MATERIAL PROVIDED:
==================================================

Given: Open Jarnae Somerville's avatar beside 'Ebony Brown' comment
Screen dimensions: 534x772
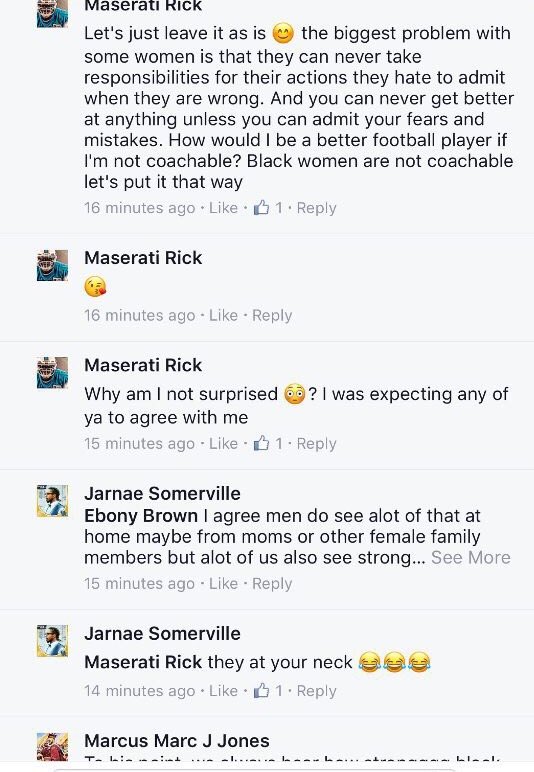Looking at the screenshot, I should (x=52, y=501).
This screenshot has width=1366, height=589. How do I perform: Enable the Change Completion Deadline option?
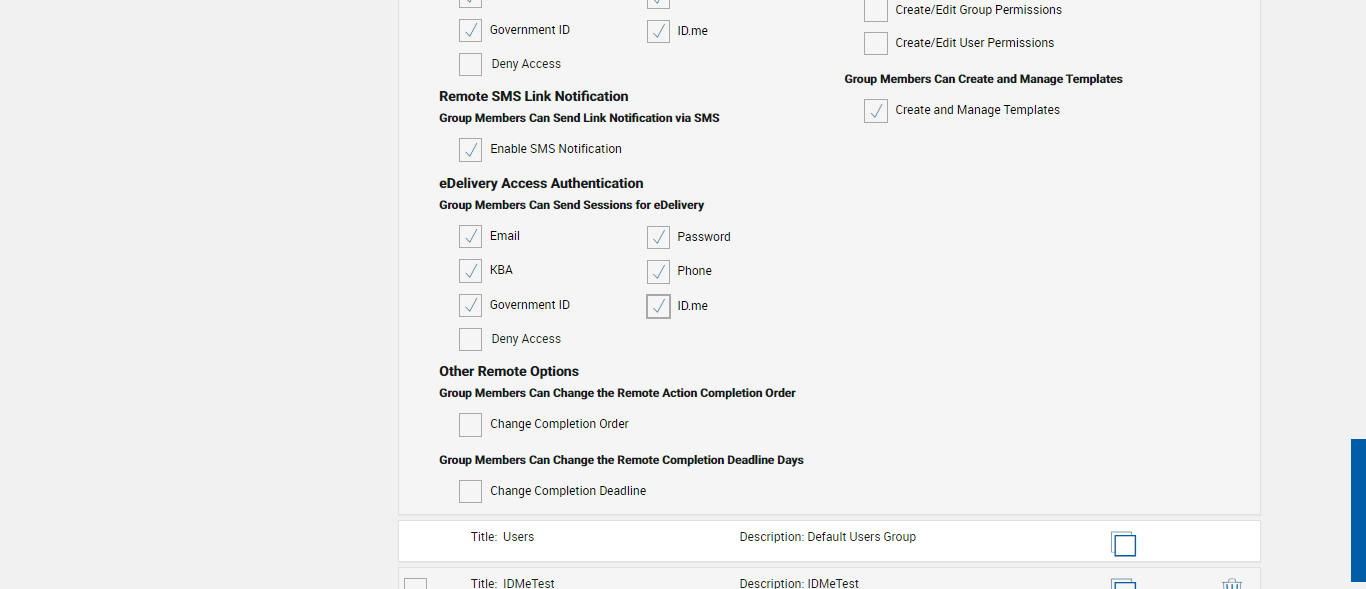click(470, 491)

==================================================

HOW TO COMPLETE THIS TASK:
Only the pictures are to be excluded; all other parts of the records above are to be given exactly.

THE ANSWER:
Given: Open Jarnae Somerville's avatar beside 'Ebony Brown' comment
Screen dimensions: 534x772
Looking at the screenshot, I should (x=52, y=501).
This screenshot has width=1366, height=589. How do I perform: Enable the Change Completion Deadline option?
click(470, 491)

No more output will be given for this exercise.